The respondent (whom I will call `the seller`) wished to sell his Mitsubishi Lancer No EZ 8954 Z and to buy a new Toyota Corona for his wife.
Billy Tan, a fraudster, was introduced to the seller and his wife as a person who could handle both these transactions. Billy Tan met the couple at the Colombo Court taxi stand where he inspected the Lancer. He offered to buy it for $28,500 and agreed to help the couple to buy a new Toyota Corona for $29,500 as well as to get them a scrap car. Billy Tan paid the seller $1,000 as a deposit for the Lancer. The arrangement was that delivery of the Lancer would be given to him when the new Toyota arrived, and the balance of the price of the Lancer would be set off against the purchase price for the Toyota. At some point, as the understanding was apparently that he would pay the purchase price for the Toyota to the car dealers, a cheque for $14,500 was also given to him for the scrap car.

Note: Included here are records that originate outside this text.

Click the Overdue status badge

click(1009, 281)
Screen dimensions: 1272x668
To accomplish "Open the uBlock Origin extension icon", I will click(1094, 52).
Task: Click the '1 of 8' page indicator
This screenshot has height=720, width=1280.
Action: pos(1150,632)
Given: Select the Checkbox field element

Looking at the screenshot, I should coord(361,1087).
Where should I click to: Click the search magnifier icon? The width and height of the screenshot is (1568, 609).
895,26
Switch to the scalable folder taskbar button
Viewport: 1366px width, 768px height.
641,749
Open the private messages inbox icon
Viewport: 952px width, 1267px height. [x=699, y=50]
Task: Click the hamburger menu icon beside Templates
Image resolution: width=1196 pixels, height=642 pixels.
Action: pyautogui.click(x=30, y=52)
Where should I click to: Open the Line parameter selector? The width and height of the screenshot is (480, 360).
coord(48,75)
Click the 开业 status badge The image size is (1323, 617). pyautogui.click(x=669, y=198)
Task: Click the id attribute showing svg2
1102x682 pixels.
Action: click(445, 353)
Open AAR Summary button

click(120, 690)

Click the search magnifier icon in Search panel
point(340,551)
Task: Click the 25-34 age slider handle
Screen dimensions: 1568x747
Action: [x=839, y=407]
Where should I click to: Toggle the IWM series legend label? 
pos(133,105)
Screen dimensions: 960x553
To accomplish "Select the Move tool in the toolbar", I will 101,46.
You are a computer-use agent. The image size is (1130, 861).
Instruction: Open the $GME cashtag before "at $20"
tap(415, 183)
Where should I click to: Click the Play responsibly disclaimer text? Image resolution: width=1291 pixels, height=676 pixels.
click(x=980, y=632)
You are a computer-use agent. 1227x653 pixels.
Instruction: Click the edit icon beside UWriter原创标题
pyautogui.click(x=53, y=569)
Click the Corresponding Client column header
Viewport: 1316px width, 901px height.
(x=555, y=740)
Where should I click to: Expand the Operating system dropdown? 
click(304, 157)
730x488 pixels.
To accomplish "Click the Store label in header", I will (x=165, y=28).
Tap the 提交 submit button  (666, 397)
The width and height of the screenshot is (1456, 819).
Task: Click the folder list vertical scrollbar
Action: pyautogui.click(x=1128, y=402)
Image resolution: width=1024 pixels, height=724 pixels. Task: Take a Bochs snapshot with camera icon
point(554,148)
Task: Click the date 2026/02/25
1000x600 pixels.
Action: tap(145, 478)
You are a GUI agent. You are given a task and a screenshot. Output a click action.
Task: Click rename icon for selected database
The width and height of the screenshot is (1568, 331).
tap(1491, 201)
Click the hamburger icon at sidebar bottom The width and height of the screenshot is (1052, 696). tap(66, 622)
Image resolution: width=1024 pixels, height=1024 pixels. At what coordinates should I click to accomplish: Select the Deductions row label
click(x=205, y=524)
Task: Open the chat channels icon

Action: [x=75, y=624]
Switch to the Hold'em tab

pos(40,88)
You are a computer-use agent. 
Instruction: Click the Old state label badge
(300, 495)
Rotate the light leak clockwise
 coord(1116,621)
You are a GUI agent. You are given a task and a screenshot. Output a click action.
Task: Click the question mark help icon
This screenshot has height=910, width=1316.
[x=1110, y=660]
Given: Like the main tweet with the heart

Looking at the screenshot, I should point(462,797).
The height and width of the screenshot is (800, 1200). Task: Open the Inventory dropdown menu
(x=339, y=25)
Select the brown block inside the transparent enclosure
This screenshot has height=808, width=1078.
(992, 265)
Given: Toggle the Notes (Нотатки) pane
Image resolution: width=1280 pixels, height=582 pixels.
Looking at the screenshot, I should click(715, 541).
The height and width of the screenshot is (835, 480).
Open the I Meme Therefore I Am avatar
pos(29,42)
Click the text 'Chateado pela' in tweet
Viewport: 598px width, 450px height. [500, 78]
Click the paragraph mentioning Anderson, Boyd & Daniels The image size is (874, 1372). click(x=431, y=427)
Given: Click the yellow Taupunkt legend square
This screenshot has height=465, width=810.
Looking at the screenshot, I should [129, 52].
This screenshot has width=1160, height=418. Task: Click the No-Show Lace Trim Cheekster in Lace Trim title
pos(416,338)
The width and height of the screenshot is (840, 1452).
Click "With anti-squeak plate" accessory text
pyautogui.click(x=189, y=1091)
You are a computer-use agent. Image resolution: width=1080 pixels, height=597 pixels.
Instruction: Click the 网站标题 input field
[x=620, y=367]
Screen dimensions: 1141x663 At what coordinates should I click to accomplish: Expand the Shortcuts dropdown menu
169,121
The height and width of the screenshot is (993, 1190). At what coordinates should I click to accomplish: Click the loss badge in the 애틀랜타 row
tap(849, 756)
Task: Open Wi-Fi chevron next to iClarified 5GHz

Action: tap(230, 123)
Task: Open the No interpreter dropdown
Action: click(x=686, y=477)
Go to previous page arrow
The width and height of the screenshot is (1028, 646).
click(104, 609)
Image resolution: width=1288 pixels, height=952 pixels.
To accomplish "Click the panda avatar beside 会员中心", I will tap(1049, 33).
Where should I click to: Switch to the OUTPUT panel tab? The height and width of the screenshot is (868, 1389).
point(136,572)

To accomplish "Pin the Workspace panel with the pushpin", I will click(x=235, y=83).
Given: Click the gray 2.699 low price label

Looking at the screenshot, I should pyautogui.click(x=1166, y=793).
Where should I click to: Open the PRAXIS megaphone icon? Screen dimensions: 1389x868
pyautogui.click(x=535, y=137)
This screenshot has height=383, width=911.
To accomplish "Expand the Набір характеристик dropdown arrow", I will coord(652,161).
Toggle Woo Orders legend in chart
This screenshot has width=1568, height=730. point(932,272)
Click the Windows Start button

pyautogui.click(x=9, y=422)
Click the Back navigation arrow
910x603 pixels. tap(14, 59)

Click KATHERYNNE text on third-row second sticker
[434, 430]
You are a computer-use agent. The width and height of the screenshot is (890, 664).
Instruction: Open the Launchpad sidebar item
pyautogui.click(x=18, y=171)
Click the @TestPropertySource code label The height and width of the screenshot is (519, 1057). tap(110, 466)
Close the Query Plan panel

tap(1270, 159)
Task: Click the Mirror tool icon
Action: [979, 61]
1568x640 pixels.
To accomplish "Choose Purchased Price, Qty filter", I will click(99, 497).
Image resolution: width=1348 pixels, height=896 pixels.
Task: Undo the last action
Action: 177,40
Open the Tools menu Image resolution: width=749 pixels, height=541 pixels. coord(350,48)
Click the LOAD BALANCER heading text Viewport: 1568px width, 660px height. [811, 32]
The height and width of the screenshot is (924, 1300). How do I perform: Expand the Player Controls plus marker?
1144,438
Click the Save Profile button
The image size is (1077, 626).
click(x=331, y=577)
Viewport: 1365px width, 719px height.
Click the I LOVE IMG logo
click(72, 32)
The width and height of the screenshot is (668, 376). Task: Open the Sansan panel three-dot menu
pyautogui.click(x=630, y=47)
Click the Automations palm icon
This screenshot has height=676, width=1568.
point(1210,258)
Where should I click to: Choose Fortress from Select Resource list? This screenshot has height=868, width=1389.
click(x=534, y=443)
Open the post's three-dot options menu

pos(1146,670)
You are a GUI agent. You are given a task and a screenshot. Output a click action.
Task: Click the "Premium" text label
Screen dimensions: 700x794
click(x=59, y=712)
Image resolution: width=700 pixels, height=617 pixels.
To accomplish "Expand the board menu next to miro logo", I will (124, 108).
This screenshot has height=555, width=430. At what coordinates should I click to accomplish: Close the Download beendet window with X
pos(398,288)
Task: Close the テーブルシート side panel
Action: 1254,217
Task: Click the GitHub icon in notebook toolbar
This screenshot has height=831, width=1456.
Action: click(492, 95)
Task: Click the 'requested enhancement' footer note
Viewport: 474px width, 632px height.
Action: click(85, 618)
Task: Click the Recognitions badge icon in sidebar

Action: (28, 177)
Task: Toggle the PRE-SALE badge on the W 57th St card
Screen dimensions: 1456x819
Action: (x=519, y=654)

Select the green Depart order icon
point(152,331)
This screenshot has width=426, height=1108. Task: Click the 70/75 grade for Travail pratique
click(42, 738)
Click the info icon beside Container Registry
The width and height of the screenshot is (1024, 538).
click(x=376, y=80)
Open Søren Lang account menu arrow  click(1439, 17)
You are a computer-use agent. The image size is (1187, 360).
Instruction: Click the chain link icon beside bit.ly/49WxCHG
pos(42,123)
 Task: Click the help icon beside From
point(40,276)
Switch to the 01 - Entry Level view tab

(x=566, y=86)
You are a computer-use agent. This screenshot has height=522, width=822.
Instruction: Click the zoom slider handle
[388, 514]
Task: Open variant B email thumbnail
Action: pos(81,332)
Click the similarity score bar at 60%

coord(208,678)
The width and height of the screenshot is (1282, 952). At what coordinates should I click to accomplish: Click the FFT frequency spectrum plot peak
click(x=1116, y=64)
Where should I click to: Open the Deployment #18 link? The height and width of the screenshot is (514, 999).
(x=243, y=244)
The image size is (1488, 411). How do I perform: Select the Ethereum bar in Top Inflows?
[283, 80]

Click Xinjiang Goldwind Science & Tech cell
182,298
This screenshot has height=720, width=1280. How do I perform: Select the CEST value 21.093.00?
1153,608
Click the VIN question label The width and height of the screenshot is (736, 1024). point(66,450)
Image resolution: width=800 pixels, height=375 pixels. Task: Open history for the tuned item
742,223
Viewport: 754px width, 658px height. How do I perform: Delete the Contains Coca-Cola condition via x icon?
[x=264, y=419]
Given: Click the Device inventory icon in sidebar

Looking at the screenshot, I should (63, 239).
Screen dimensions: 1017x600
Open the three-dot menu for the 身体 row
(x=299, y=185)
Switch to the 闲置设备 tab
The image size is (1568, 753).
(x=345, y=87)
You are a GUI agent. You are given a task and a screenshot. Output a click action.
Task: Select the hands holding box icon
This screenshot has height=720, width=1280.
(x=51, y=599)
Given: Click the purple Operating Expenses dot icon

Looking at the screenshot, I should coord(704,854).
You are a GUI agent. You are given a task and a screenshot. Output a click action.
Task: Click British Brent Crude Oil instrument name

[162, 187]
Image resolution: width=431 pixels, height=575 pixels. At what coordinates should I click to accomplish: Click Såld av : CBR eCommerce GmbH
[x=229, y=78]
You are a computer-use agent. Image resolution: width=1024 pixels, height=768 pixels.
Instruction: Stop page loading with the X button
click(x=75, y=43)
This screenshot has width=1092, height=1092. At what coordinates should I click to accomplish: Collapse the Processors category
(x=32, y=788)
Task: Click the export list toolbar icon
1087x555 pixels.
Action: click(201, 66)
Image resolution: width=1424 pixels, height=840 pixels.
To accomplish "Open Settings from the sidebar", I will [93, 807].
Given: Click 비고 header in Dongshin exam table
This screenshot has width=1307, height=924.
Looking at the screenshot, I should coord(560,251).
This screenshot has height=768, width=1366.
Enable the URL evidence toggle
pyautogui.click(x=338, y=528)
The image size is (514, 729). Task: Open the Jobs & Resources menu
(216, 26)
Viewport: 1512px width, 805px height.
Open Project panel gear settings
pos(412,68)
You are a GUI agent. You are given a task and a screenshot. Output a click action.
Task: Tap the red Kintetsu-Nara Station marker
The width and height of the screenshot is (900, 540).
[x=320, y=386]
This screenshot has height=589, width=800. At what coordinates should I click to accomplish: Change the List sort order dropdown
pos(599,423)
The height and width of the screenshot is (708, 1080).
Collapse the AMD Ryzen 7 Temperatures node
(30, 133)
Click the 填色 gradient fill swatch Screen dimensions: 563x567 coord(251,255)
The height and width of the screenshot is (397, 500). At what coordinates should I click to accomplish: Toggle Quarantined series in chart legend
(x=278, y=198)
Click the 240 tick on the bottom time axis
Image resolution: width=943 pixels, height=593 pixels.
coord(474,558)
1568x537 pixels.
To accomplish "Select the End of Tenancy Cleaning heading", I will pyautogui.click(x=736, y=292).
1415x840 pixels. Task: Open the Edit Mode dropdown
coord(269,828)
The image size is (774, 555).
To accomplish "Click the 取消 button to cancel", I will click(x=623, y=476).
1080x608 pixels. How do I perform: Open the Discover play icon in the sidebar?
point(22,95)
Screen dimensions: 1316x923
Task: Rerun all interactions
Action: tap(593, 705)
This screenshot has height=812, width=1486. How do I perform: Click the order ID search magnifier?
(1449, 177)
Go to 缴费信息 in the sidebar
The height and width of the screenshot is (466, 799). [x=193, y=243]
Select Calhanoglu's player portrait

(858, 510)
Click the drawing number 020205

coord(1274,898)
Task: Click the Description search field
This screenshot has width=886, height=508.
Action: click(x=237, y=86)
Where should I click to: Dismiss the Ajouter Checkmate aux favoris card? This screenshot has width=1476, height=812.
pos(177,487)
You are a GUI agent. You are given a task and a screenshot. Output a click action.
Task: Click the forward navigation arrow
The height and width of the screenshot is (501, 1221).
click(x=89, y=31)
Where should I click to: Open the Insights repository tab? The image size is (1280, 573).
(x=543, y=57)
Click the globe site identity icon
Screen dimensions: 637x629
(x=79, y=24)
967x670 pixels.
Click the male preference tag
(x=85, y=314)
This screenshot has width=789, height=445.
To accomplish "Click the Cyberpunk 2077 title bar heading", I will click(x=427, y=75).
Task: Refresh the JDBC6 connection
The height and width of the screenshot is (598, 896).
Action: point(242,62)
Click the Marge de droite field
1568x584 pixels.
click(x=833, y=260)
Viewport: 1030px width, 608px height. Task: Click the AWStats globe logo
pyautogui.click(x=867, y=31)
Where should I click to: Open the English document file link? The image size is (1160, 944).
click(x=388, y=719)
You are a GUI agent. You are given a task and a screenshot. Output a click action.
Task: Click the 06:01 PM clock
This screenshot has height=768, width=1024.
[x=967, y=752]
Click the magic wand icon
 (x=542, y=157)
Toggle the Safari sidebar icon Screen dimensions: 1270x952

Billy Tan offered to assist the couple with the renewal of the road tax for the Lancer, and the logbook was given to him together with a cheque for the road tax.
The logbook was never returned, as the seller was content to allow Billy Tan to retain it pending completion of the sale. Billy Tan also borrowed the seller`s identity card on some pretext, but this was returned. The Lancer never left the seller`s possession.

Shortly after the meeting with the seller and his wife, Billy Tan entered into an agreement with the appellant (whom I will call `the buyer`) to sell him a car for $26,500.
Billy Tan showed him a Mitsubishi Lancer bearing the number plate EZ 8954 Z (the same registration number as the seller`s Lancer). The buyer agreed to purchase the car and paid him $5,500 as an initial payment. Billy Tan was able to arrange for the buyer to purchase the car on hire purchase through Sime Diamond Leasing (S) Pte Ltd (whom I will call `the finance company`). The buyer paid one instalment to Billy Tan (purportedly under the hire purchase agreement), but the car was never delivered to him. It subsequently transpired that Billy Tan, on the day that he borrowed the seller`s identity card, forged the seller`s signature on a motor vehicle transfer form. As the logbook of the Lancer was in his possession, he was able to effect a transfer in the Registry of Vehicles from the seller`s name into the name of the buyer.

Billy Tan then absconded, leaving the parties in the following situation:

(1) The seller still retained possession of the Lancer, but had not been paid the balance of the purchase price, nor had he received the new Toyota. He also did not have the scrap car for which he had paid Billy Tan.

(2) The finance company had nominally purchased the car bearing the particulars of the seller`s Lancer, and had entered into a hire-purchase agreement with the buyer in respect of this car. It also held the logbook of the seller`s Lancer.

(3) The buyer had paid an initial down payment and one instalment under the hire-purchase agreement, but had no car.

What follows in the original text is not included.